■ To do: Copy out all of the entries, substituting "Display size" for each occurrence of "Screen dimensions" and keeping everything else the same.

■ Source data:
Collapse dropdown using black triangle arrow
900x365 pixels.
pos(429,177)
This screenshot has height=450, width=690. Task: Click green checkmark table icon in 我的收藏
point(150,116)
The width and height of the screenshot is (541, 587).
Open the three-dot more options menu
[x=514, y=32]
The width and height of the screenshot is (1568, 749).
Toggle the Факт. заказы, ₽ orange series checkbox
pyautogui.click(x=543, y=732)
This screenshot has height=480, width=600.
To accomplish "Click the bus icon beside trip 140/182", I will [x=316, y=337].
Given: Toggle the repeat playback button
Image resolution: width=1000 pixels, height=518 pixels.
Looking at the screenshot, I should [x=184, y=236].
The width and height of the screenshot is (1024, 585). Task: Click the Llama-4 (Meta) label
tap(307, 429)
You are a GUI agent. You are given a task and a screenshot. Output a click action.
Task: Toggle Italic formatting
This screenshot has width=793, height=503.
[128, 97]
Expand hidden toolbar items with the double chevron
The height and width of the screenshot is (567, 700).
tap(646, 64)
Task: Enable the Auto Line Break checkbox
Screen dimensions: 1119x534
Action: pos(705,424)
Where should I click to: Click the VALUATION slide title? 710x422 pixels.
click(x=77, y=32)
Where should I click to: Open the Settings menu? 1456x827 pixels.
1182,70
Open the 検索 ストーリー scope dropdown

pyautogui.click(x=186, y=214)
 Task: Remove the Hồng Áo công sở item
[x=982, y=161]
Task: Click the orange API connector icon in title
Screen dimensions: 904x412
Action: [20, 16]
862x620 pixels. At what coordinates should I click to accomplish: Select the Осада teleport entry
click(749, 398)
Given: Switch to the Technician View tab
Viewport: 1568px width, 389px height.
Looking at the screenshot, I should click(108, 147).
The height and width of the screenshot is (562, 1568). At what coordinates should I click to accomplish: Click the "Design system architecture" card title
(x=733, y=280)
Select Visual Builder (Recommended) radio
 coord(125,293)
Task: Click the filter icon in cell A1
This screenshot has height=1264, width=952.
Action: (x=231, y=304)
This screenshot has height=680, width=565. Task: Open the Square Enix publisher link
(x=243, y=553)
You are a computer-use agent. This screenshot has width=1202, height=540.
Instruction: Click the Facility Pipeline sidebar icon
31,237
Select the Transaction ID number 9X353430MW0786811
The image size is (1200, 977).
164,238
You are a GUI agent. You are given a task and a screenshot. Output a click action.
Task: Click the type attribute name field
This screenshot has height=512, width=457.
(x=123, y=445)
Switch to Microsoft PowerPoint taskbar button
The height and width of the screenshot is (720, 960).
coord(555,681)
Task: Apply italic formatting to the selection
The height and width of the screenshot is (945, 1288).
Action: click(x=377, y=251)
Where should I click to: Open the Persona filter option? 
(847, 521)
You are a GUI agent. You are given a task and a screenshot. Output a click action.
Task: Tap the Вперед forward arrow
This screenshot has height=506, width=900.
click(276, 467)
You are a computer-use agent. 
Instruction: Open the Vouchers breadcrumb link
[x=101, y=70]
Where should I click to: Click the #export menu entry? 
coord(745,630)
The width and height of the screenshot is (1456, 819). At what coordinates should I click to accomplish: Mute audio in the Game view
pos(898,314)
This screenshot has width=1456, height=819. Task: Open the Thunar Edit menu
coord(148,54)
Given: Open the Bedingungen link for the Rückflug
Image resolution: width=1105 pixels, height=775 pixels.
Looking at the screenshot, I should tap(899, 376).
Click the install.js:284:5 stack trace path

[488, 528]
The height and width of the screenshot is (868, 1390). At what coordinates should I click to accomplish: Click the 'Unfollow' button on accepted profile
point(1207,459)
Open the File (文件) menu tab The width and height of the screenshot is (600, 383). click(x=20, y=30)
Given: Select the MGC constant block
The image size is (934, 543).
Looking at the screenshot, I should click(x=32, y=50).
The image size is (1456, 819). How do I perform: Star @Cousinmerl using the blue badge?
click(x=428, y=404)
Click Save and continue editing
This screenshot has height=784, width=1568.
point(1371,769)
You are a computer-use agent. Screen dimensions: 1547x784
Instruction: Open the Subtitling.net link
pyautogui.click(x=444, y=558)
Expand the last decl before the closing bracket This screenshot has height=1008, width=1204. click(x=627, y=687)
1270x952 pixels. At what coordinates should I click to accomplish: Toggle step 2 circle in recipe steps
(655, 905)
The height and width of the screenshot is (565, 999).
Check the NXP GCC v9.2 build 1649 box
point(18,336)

■ Written solution:
Collapse dropdown using black triangle arrow
900x365 pixels.
pos(429,177)
This screenshot has height=450, width=690. Task: Click green checkmark table icon in 我的收藏
point(150,116)
The width and height of the screenshot is (541, 587).
Open the three-dot more options menu
[x=514, y=32]
The width and height of the screenshot is (1568, 749).
Toggle the Факт. заказы, ₽ orange series checkbox
pyautogui.click(x=543, y=732)
This screenshot has height=480, width=600.
To accomplish "Click the bus icon beside trip 140/182", I will [x=316, y=337].
Given: Toggle the repeat playback button
Image resolution: width=1000 pixels, height=518 pixels.
Looking at the screenshot, I should [x=184, y=236].
The width and height of the screenshot is (1024, 585). Task: Click the Llama-4 (Meta) label
tap(307, 429)
You are a GUI agent. You are given a task and a screenshot. Output a click action.
Task: Toggle Italic formatting
This screenshot has width=793, height=503.
[128, 97]
Expand hidden toolbar items with the double chevron
The height and width of the screenshot is (567, 700).
tap(646, 64)
Task: Enable the Auto Line Break checkbox
Display size: 1119x534
Action: pos(705,424)
Where should I click to: Click the VALUATION slide title? 710x422 pixels.
click(x=77, y=32)
Where should I click to: Open the Settings menu? 1456x827 pixels.
1182,70
Open the 検索 ストーリー scope dropdown

pyautogui.click(x=186, y=214)
 Task: Remove the Hồng Áo công sở item
[x=982, y=161]
Task: Click the orange API connector icon in title
Display size: 904x412
Action: [20, 16]
862x620 pixels. At what coordinates should I click to accomplish: Select the Осада teleport entry
click(749, 398)
Given: Switch to the Technician View tab
Viewport: 1568px width, 389px height.
Looking at the screenshot, I should click(108, 147).
The height and width of the screenshot is (562, 1568). At what coordinates should I click to accomplish: Click the "Design system architecture" card title
(x=733, y=280)
Select Visual Builder (Recommended) radio
 coord(125,293)
Task: Click the filter icon in cell A1
This screenshot has height=1264, width=952.
Action: (x=231, y=304)
This screenshot has height=680, width=565. Task: Open the Square Enix publisher link
(x=243, y=553)
You are a computer-use agent. This screenshot has width=1202, height=540.
Instruction: Click the Facility Pipeline sidebar icon
31,237
Select the Transaction ID number 9X353430MW0786811
The image size is (1200, 977).
164,238
You are a GUI agent. You are given a task and a screenshot. Output a click action.
Task: Click the type attribute name field
This screenshot has height=512, width=457.
(x=123, y=445)
Switch to Microsoft PowerPoint taskbar button
The height and width of the screenshot is (720, 960).
coord(555,681)
Task: Apply italic formatting to the selection
The height and width of the screenshot is (945, 1288).
Action: click(x=377, y=251)
Where should I click to: Open the Persona filter option? 
(847, 521)
You are a GUI agent. You are given a task and a screenshot. Output a click action.
Task: Tap the Вперед forward arrow
This screenshot has height=506, width=900.
click(276, 467)
You are a computer-use agent. 
Instruction: Open the Vouchers breadcrumb link
[x=101, y=70]
Where should I click to: Click the #export menu entry? 
coord(745,630)
The width and height of the screenshot is (1456, 819). At what coordinates should I click to accomplish: Mute audio in the Game view
pos(898,314)
This screenshot has width=1456, height=819. Task: Open the Thunar Edit menu
coord(148,54)
Given: Open the Bedingungen link for the Rückflug
Image resolution: width=1105 pixels, height=775 pixels.
Looking at the screenshot, I should tap(899, 376).
Click the install.js:284:5 stack trace path

[488, 528]
The height and width of the screenshot is (868, 1390). At what coordinates should I click to accomplish: Click the 'Unfollow' button on accepted profile
point(1207,459)
Open the File (文件) menu tab The width and height of the screenshot is (600, 383). click(x=20, y=30)
Given: Select the MGC constant block
The image size is (934, 543).
Looking at the screenshot, I should click(x=32, y=50).
The image size is (1456, 819). How do I perform: Star @Cousinmerl using the blue badge?
click(x=428, y=404)
Click Save and continue editing
This screenshot has height=784, width=1568.
point(1371,769)
You are a computer-use agent. Display size: 1547x784
Instruction: Open the Subtitling.net link
pyautogui.click(x=444, y=558)
Expand the last decl before the closing bracket This screenshot has height=1008, width=1204. click(x=627, y=687)
1270x952 pixels. At what coordinates should I click to accomplish: Toggle step 2 circle in recipe steps
(655, 905)
The height and width of the screenshot is (565, 999).
Check the NXP GCC v9.2 build 1649 box
point(18,336)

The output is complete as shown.